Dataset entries
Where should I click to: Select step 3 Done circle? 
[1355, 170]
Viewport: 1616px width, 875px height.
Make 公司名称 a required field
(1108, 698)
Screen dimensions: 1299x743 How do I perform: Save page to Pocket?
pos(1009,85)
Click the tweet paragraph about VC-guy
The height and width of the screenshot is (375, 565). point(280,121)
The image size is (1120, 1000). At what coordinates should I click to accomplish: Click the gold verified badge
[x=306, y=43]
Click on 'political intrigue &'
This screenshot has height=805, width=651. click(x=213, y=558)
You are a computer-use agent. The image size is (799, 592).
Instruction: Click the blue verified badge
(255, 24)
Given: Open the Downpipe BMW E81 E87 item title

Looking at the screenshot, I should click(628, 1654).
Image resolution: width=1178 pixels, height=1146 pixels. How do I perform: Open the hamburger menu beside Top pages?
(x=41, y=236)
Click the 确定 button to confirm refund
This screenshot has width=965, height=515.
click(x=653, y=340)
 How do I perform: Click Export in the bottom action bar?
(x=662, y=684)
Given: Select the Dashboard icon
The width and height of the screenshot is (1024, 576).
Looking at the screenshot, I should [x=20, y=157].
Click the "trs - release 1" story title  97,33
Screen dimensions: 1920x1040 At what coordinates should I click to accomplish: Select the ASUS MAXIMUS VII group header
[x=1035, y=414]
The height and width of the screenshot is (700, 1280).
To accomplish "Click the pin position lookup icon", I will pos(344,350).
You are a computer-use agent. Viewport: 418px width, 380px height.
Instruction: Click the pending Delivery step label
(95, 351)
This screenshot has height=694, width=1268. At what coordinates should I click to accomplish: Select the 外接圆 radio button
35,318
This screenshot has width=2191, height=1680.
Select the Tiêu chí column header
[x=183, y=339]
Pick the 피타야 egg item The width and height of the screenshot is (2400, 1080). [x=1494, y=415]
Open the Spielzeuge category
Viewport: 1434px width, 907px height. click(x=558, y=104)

Instructions for the task
What are the lines, exactly as written above, from the line with "The image size is (1120, 1000)." to the line with "The height and width of the screenshot is (700, 1280).", both included? Output only those.

Task result
The image size is (1120, 1000). At what coordinates should I click to accomplish: Click the gold verified badge
[x=306, y=43]
Click on 'political intrigue &'
This screenshot has height=805, width=651. click(x=213, y=558)
You are a computer-use agent. The image size is (799, 592).
Instruction: Click the blue verified badge
(255, 24)
Given: Open the Downpipe BMW E81 E87 item title

Looking at the screenshot, I should click(628, 1654).
Image resolution: width=1178 pixels, height=1146 pixels. How do I perform: Open the hamburger menu beside Top pages?
(x=41, y=236)
Click the 确定 button to confirm refund
This screenshot has width=965, height=515.
click(x=653, y=340)
 How do I perform: Click Export in the bottom action bar?
(x=662, y=684)
Given: Select the Dashboard icon
The width and height of the screenshot is (1024, 576).
Looking at the screenshot, I should [x=20, y=157].
Click the "trs - release 1" story title  97,33
Screen dimensions: 1920x1040 At what coordinates should I click to accomplish: Select the ASUS MAXIMUS VII group header
[x=1035, y=414]
The height and width of the screenshot is (700, 1280).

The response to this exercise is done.